Said in a few words,
Battle Royale, Fukasaku's latest film scripted by his son Kenta Fukasaku,
is an amazing survival piece mixing all you've ever seen in the genre before,
from Schoedsack and Cooper's Most Dangerous Game to Mark Lester's Class
of 1984 and Class of 1999. Set in the near future, Japan is collapsing
under unemployment and school violence. The beleaguered government retaliates
with "Battle Royale". Each year, a randomly chosen class is pitted against itself
on an abandoned island in a cruel game of survival. Faced with their doomed
existences, the teenagers run the whole gamut of their instincts, impulses and
revelations, from out-and-out warfare against their kind to the dogged observance
of trust, nobility and love against adversity. Fukasaku does not hesitate to
juxtapose pure explosions of gore and mellow soap-operatic pauses, sometimes
enhanced by gloriously dramatic agonies. Asked several times about the likely
marketing of a video game derived from the film, Fukasaku replied with some
annoyance: "Many young people have come to see the film, it is already a commercial
film, does it need to have merchandising to be more commercial? So far there
are no plans, no projects, no ideas for a video game." Greatly cast as wretched
violence instructor Kitano (!), superstar Takeshi Kitano is one more very good
reason to see the film and relish its most sarcastic moments (the cell-phone
scene is very likely to be adopted by the collective memory of movie-goers worldwide).
Another Japanese
director was in attendance at the screening of Battle Royale, discreetly
seated in the back of the room. Over the past few years, Kiyoshi Kurosawa has
become one of the most appreciated directors over the festival circuit with
films that both explore genre conventions and redefine them through a personal
approach of contemporary social problems. Evertything actually started 3 years
ago at Rotterdam with Cure, a powerful supernatural thriller which helped
unleash a new horror boom throughout Asia. Kiyoshi Kurosawa is at Rotterdam
this year to present Ko-rei, his latest rendering in the horror genre,
a film originally made for television but much sought-after by festivals (it
was first screened at Locarno last year.)

=== TASK SET ===
• a. Answer these questions using the festival report.
(i) Who wrote the script for Battle Royale?
(ii) Which Kiyoshi Kurosawa film was shown at Rotterdam three years earlier?
(iii) At which festival was Ko-rei first screened?
• b. For each statement, say whether it agrees with the festival report, and quote the words that decide it.
(i) In the film, the class sent to the island each year is chosen at random.
(ii) Fukasaku said a video game based on the film was being planned.
(iii) Ko-rei was first made for television.
• c. Repeat the stretch of the festival report from "Another Japanese" through "Locarno last year.)".

=== DATA SECTION ===
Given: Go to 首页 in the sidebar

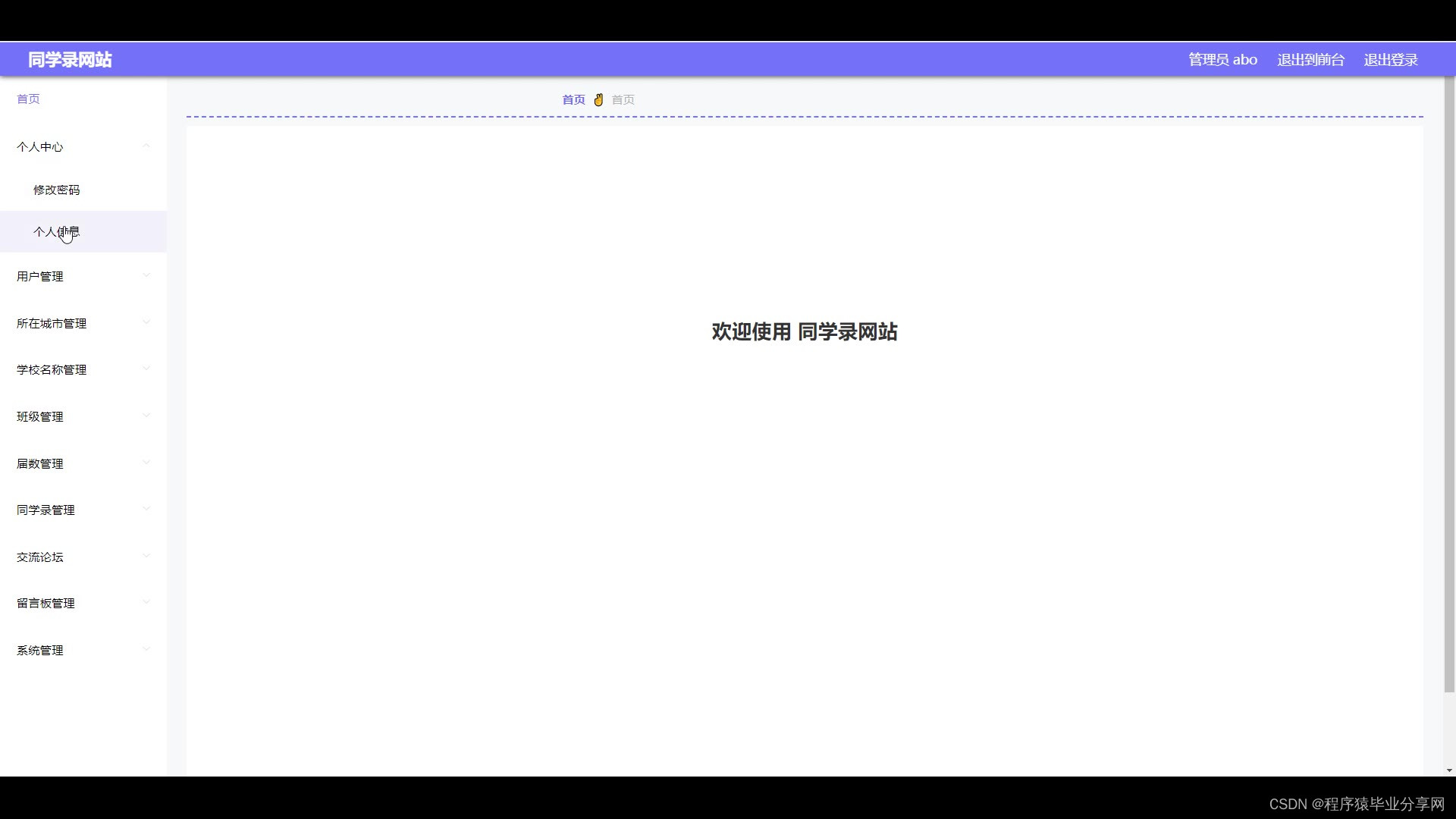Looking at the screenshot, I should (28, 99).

* * *

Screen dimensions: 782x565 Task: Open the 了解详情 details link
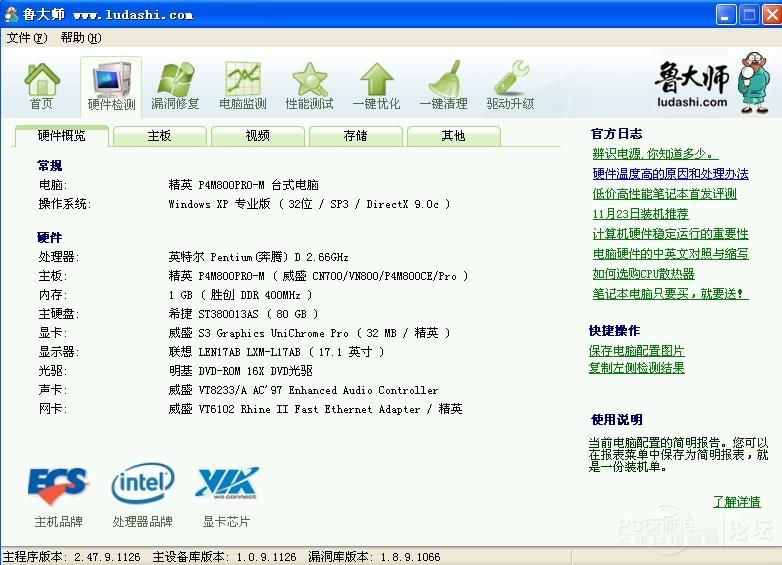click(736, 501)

=== RESPONSES ===
• a.
(i) Kenta Fukasaku, Fukasaku's son.
(ii) Cure.
(iii) Locarno.

• b.
(i) Yes: "a randomly chosen class is pitted against itself"
(ii) No: "So far there are no plans, no projects, no ideas for a video game."
(iii) Yes: "a film originally made for television"

• c.
Another Japanese
director was in attendance at the screening of Battle Royale, discreetly
seated in the back of the room. Over the past few years, Kiyoshi Kurosawa has
become one of the most appreciated directors over the festival circuit with
films that both explore genre conventions and redefine them through a personal
approach of contemporary social problems. Evertything actually started 3 years
ago at Rotterdam with Cure, a powerful supernatural thriller which helped
unleash a new horror boom throughout Asia. Kiyoshi Kurosawa is at Rotterdam
this year to present Ko-rei, his latest rendering in the horror genre,
a film originally made for television but much sought-after by festivals (it
was first screened at Locarno last year.)